A more sanguine Global Times editorial declared: “If Abe’s trip to Southeast Asia is aimed at ‘containing China,’ he can only reduce Japan’s role on the political stage of Asia. The trip will only be a show without substantive content. Maybe Abe’s cabinet is not so stupid.” Writing in the same publication, PLA pundit Dai Xu as usual took the gloomiest view of developments, especially Japan’s cultivation of closer ties with Myanmar, which until 2011 had been a strong ally of the People’s Republic. Japan, Colonel Dai wrote, was engaging in “a vicious economic war which aims to drive out Chinese companies, control Myanmar’s economy, and finally, cut off China’s energy passageway to the Indian Ocean.”
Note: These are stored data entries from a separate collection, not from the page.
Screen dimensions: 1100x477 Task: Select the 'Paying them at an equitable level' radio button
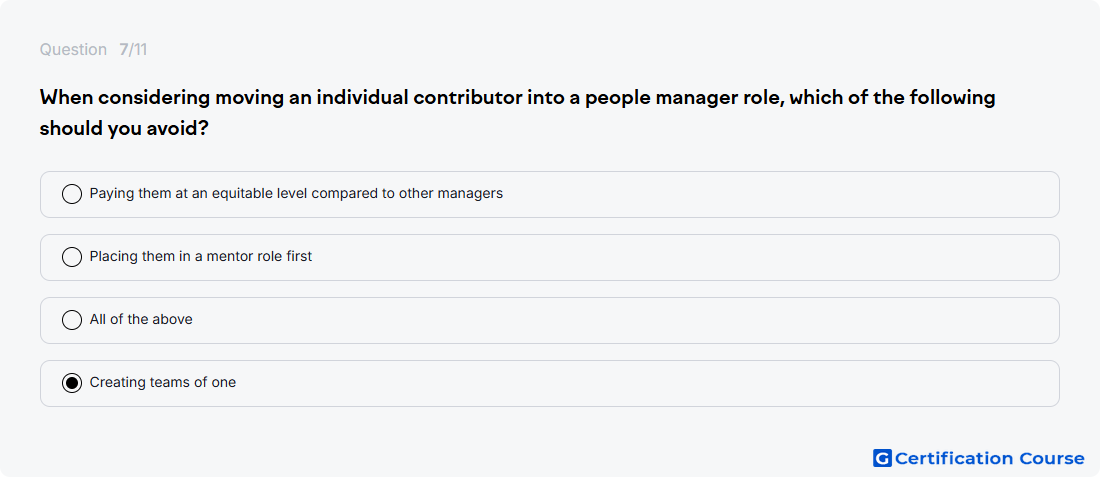point(72,194)
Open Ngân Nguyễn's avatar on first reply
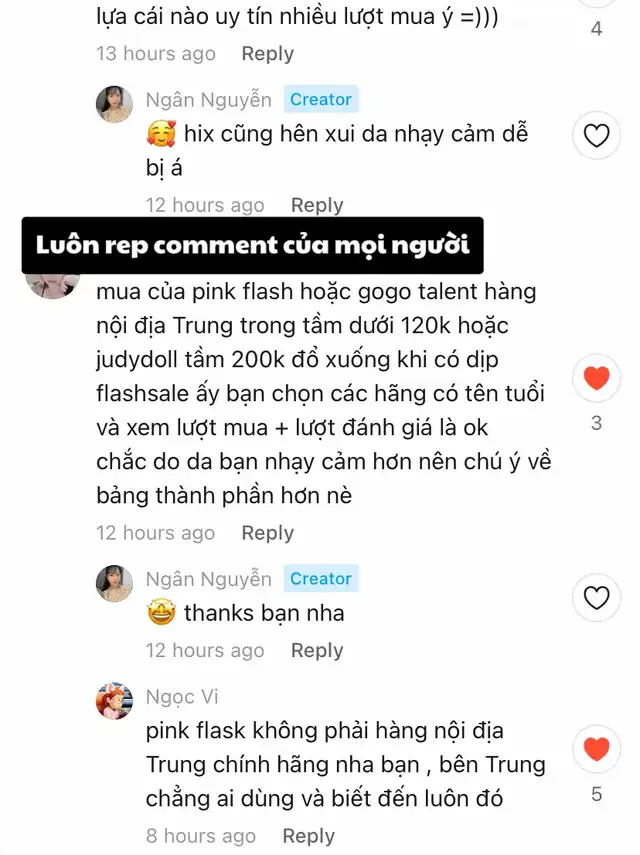640x855 pixels. 114,104
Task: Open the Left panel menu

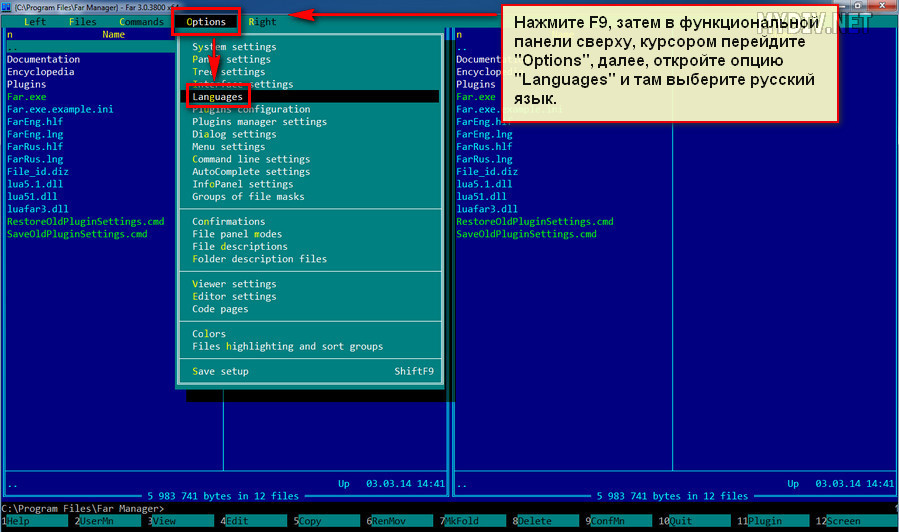Action: (35, 21)
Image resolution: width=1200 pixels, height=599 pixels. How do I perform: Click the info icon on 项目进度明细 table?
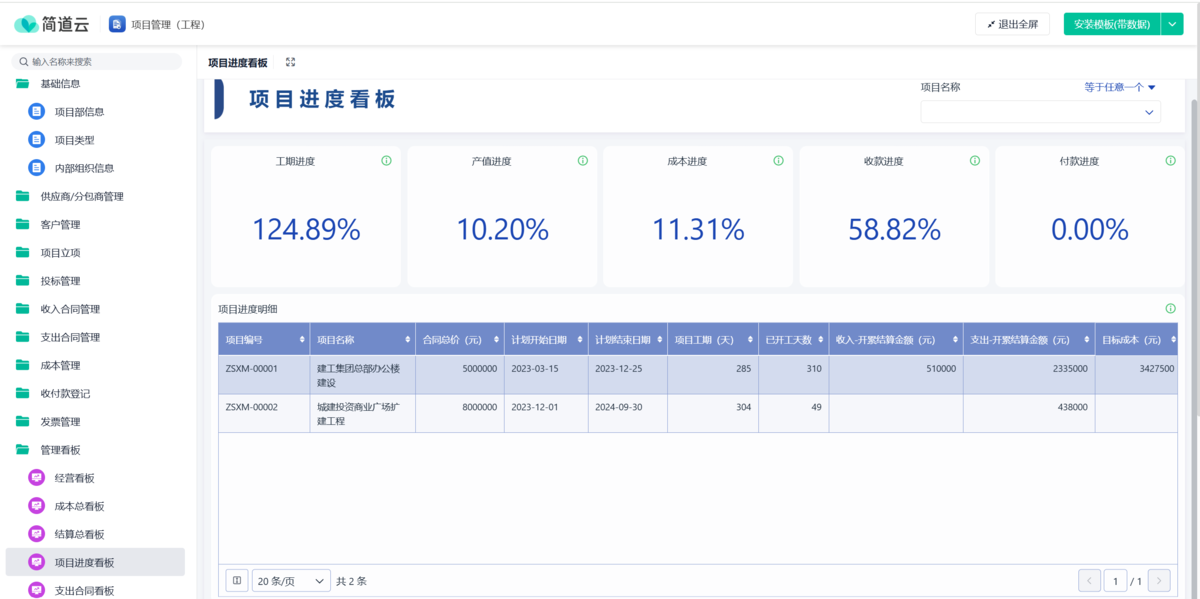[1170, 309]
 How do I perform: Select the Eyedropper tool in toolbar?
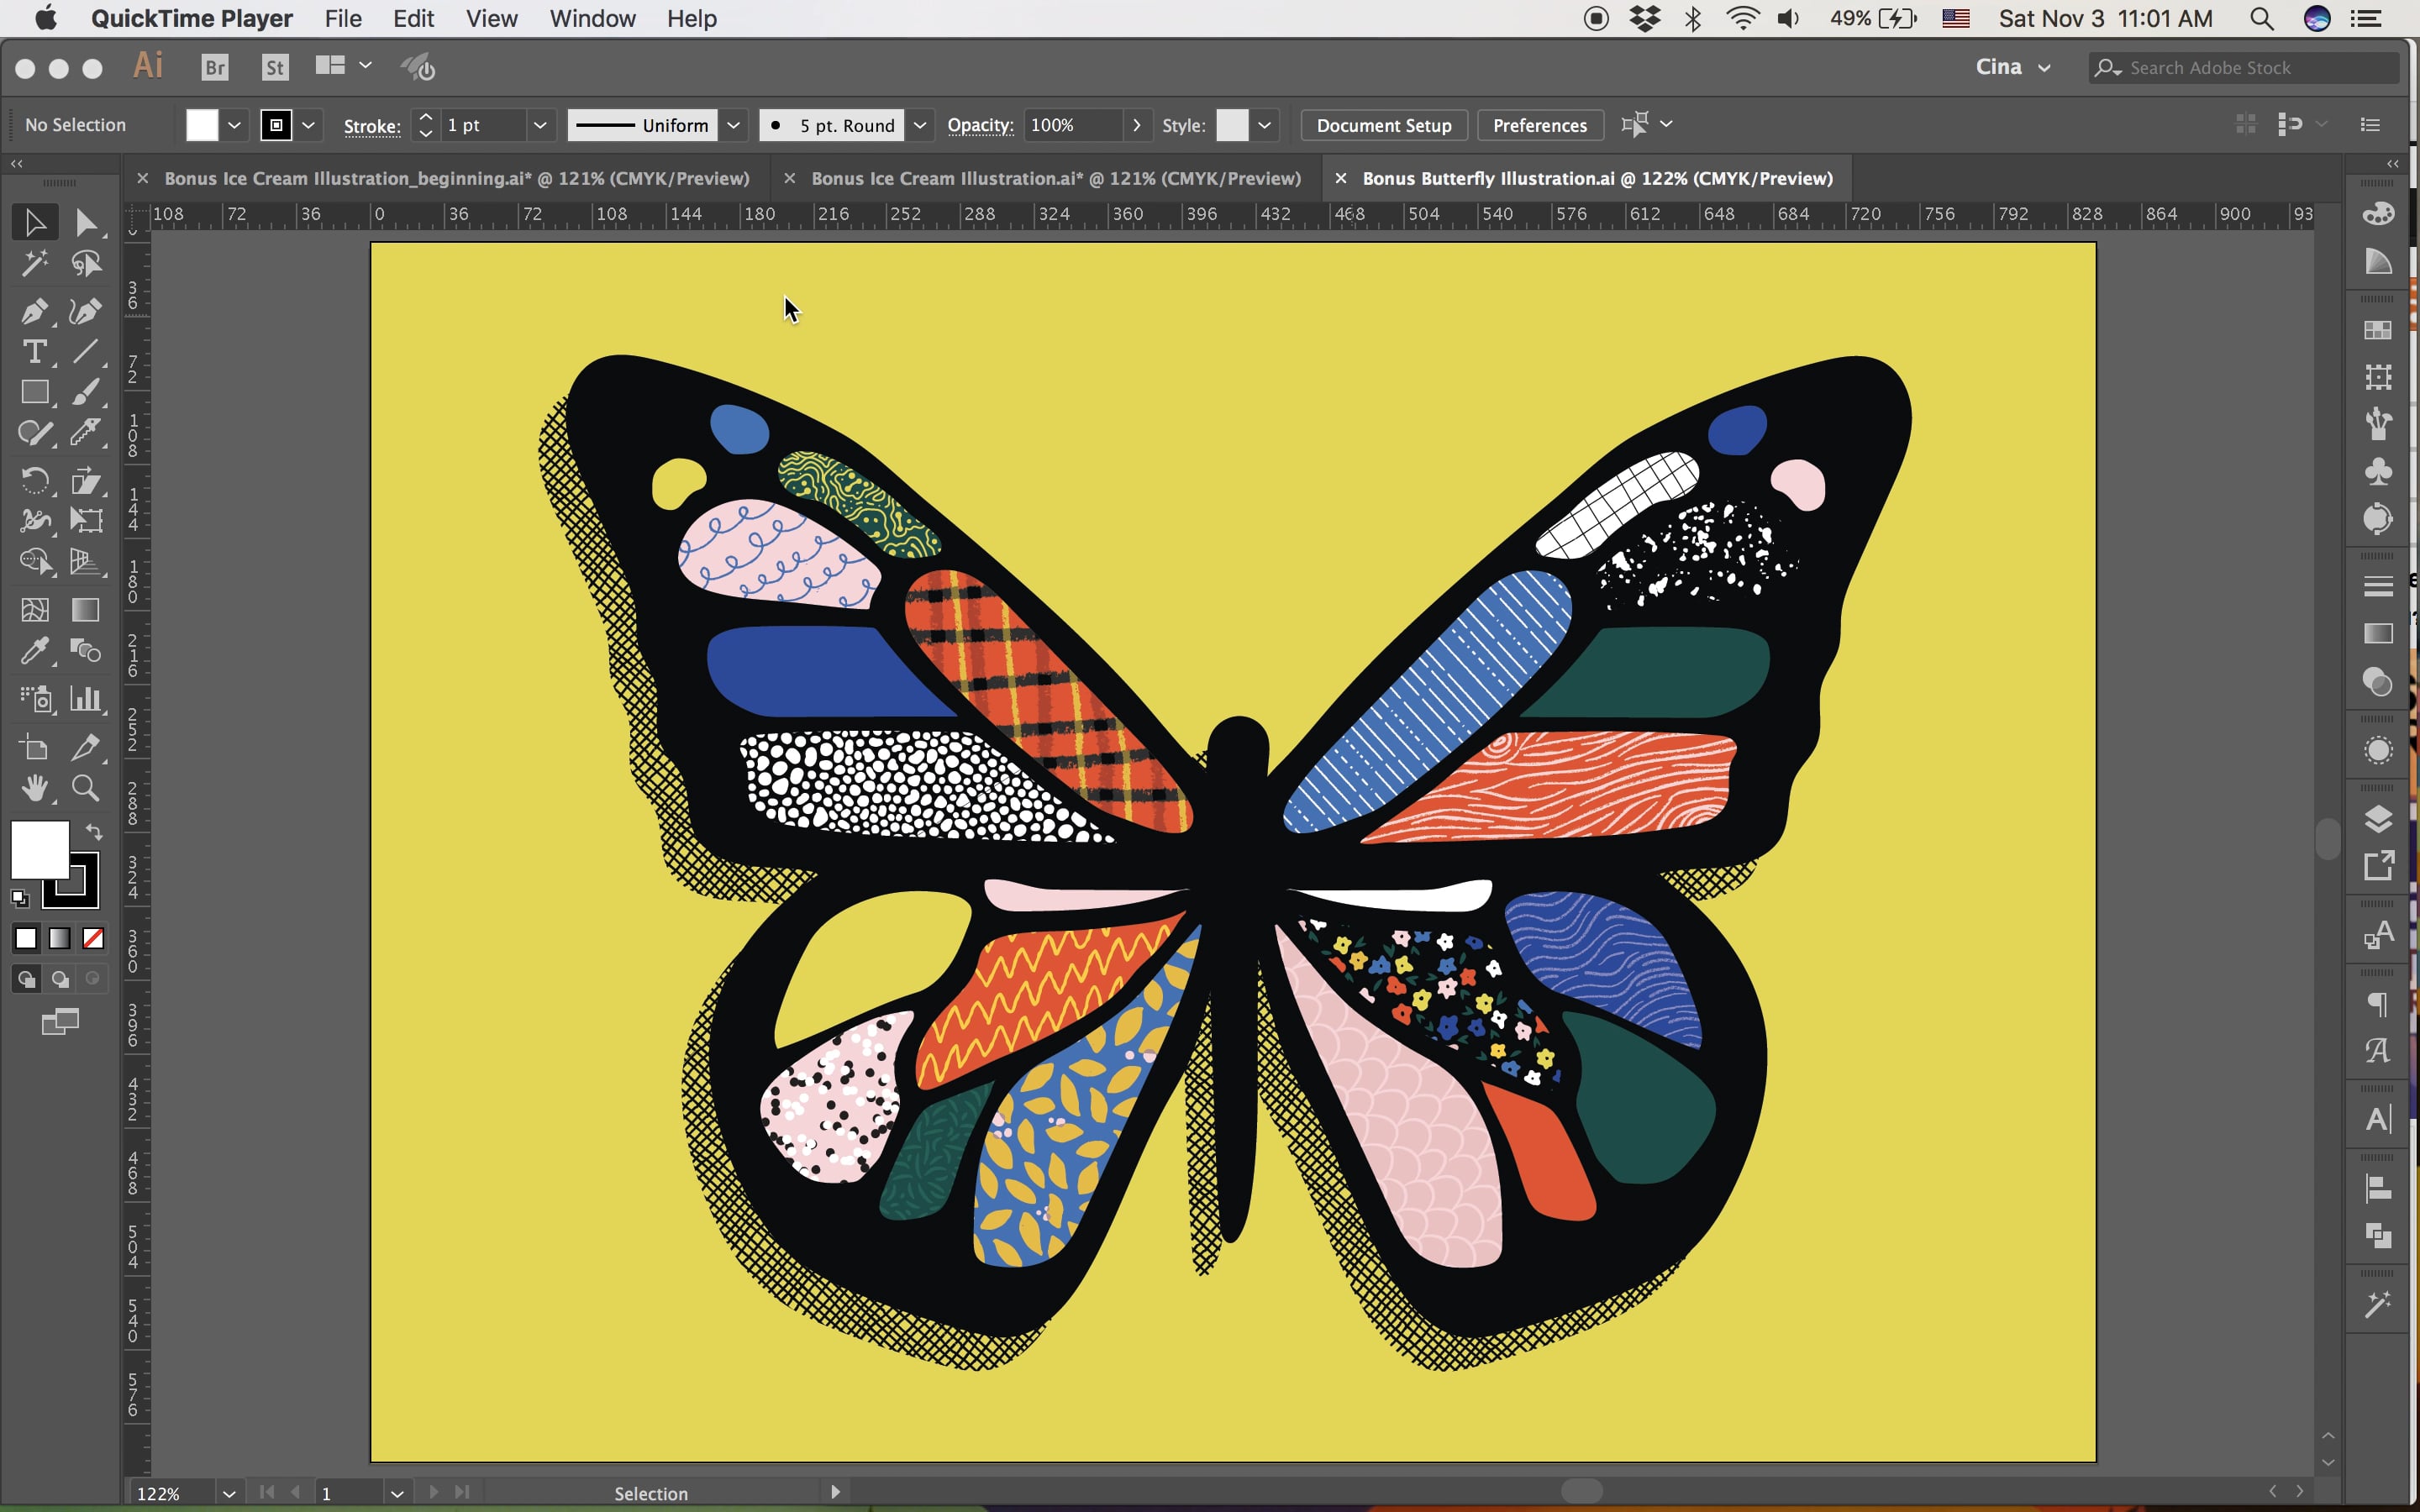tap(33, 654)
But the effort to build closer economic ties with Southeast Asia was not a shift in strategy for Japan, which has been reducing its relative reliance on China for years; the PRC’s share of Japan’s overall trade shrank from 18.4% in 2000 to 11.2% in 2011. The economic punishment meted out to both Japanese and Philippine businesses during their respective standoffs over the Diaoyu Islands and Scarborough Shoal last year simply provides extra motivation for Japan and the South China Sea claimant states to attempt to diversify their economic links. The PRC’s economic diplomacy has certainly caught the attention of the Vietnamese government, whose top trading partner is China. In November, Deputy Foreign Minister Pham Quang Binh told Bloomberg, “Economic force should not be applied in the case of settlement of territorial disputes,” saying he had “observed” the Diaoyu Islands issue and its impact on Sino-Japanese trade relations.
While China’s political and economic leverage in Southeast Asia has become a subject of concern for some commentators on regional politics, the apparent success of Kishida and Abe’s diplomatic overtures was a timely reminder of Japan’s own importance to ASEAN countries. While China was ASEAN’s number one trading partner with 11.7% of the bloc’s total trade in 2011, Japan was just 0.3% behind with 11.4%, according to official statistics. Japan remains Thailand, Indonesia and the Philippines’ top trading partner, Vietnam’s leading foreign investor, and a major source of cheap capital via its Official Development Aid program.
Japan also has the fifth-largest defense budget in the world, despite its “pacifist” constitution, and that strategic heft is looking increasingly valuable to China’s co-claimants in the South China Sea. Japan, for its part, is seeking to spread its strategic burden through direct assistance to China’s principal rivals there, Vietnam and the Philippines. This trend looks set to increase over the coming years as Japan re-enters the weapons export industry.
In his “Democratic Security Diamond” article published on December 27, the day after he took office, Abe explicitly warned of the South China Sea becoming “Lake Beijing”, and argued that Japan’s continued resistance to China’s pressure over the East China Sea’s disputed islands was crucial to preventing this possibility. The Japanese government’s recent actions suggest it also views Southeast Asian claimants’ continued resistance to Chinese pressure over the disputed South China Sea islands as crucial to Japan’s own security.